** Opening Source data block **

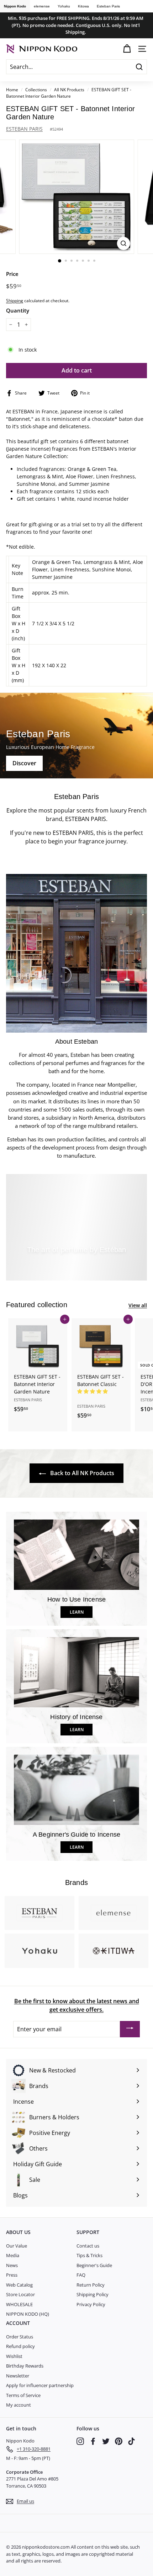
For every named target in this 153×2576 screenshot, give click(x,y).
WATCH (79, 1266)
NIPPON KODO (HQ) (27, 2314)
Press (11, 2275)
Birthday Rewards (24, 2366)
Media (12, 2255)
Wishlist (14, 2356)
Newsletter (17, 2376)
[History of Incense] (76, 1672)
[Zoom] (123, 243)
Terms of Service (23, 2395)
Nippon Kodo (15, 6)
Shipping (14, 300)
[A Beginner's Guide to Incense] (76, 1790)
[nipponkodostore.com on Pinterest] (118, 2441)
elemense (42, 6)
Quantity (17, 310)
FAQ (80, 2275)
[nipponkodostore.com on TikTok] (131, 2441)
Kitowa (83, 6)
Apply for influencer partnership (40, 2385)
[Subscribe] (130, 2029)
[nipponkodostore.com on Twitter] (106, 2441)
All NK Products (69, 89)
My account (18, 2405)
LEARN (77, 1612)
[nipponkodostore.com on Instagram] (80, 2441)
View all (137, 1305)
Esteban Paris (108, 6)
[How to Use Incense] (76, 1555)
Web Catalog (19, 2285)
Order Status (19, 2336)
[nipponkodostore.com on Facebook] (93, 2441)
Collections (36, 89)
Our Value (16, 2246)
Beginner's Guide (94, 2265)
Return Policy (90, 2285)
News (12, 2265)
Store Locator (20, 2294)
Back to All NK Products (81, 1473)
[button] (93, 1391)
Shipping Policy (92, 2294)
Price (12, 273)
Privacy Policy (90, 2304)
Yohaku (64, 6)
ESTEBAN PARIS (24, 128)
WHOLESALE (19, 2304)
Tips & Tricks (89, 2255)
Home (12, 89)
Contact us (87, 2246)
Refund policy (20, 2346)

** Closing Source data block **

Task item:
Output the line containing "News (12, 2265)" and every line after it through the final line of the records above, exactly as written and nothing else.

Result of this task:
News (12, 2265)
Store Locator (20, 2294)
Back to All NK Products (81, 1473)
[button] (93, 1391)
Shipping Policy (92, 2294)
Price (12, 273)
Privacy Policy (90, 2304)
Yohaku (64, 6)
ESTEBAN PARIS (24, 128)
WHOLESALE (19, 2304)
Tips & Tricks (89, 2255)
Home (12, 89)
Contact us (87, 2246)
Refund policy (20, 2346)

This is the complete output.